Larry, we generally don't like to  babysit threads. When a thread gets to that point - that people aren't listening to warnings, are persisting in attacks, and we don't feel that we can leave it alone without problems - it will get closed.  A moderator will also close a thread that he feels is only going to degenerate.


----------



## Fenris (May 1, 2003)

DM Magic said:
			
		

> *
> 
> I can atest to one thing: no friendlier place can be found.
> 
> ...




Yeah, and ENWorld has ruined me. Eric's old page was the first message board of any kind I even looked at. And now with ENWorld, I just can't go anywhere else on the web. It just doesn't feel right. The people are horrible to each other. Well at least I have ENWorld, there is no place like home, especially if you don't want to leave. Thanks to all the mods who make this such a pleasant place to come and whittle away one's time.


----------



## Hand of Evil (May 1, 2003)

It is amazing the differents of EN World and other forums.  We as a group seem to be better behaved but a lot has to go to mods for their time and work.  

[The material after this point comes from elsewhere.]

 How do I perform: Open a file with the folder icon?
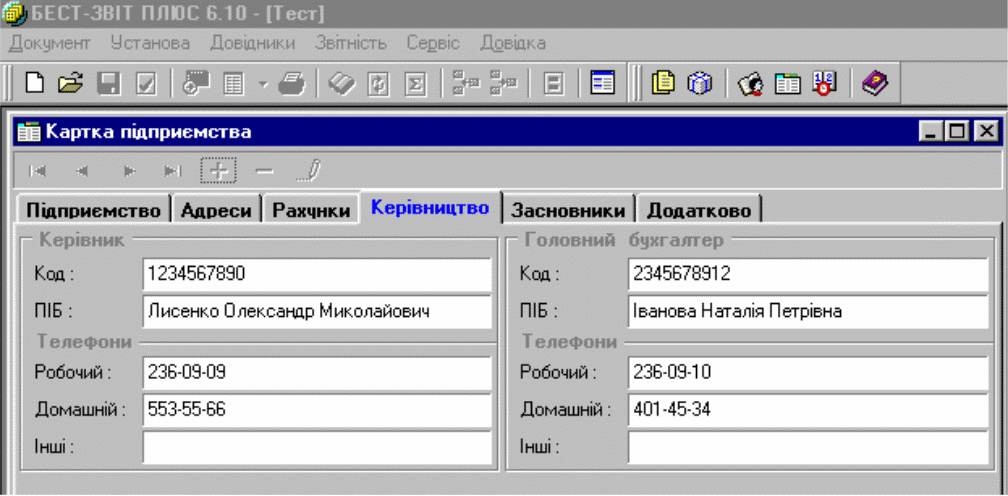tap(69, 84)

It could also be that there is that relationship to Nutkinland.


----------



## Tiefling (May 1, 2003)

DM Magic said:
			
		

> *I keep wanting to post over there, but I'm afraid someone will beat me up and take my lunch money! *




To be more precise, they'll kick you in the junk and take your wallet.


----------



## EricNoah (May 1, 2003)

I think the end result of the way we do it here is that people end up moderating themselves.  There's a group dynamic that leads people to act the way they need to act when they're here, and with hundreds of great folks setting good examples by their posting styles it becomes very clear how one should post.


----------



## jdavis (May 1, 2003)

A lot of times people get caught up in threads and run their mouth without thinking, but you will see a lot of self editing going on so people do try around here. I find that there are a lot of people here that I absolutely disagree with in one thread and get along with in another, I 'd hate to see somebody banned becuase they got a little crazy on one topic, people do have bad days. 

Leaving the closed threads up doesn't really hurt anyone and it makes a good example of what will happen if you go overboard in your responses, besides the closed threads are the funnest ones to go back and read, you can normally see it coming and figure out what went wrong, sort of like a accident investigation. The last thing I'd like to see is a change with how threads are dealt, this place is great as it is, it's why I don't post anywhere else, people are friendlier and more aware of others feelings around here.


----------



## tleilaxu (May 4, 2003)

its because of all those jack chick pamphlets. they make people more aware of morality.

or something


----------



## Closed Threads (May 5, 2003)

Don't push me...


----------



## William Ronald (May 5, 2003)

I have moderated myself from time to time, realizing that I have to try to be considerate of others.  Remember, people with differing opinions want the same respect for their opinions that you want for yours.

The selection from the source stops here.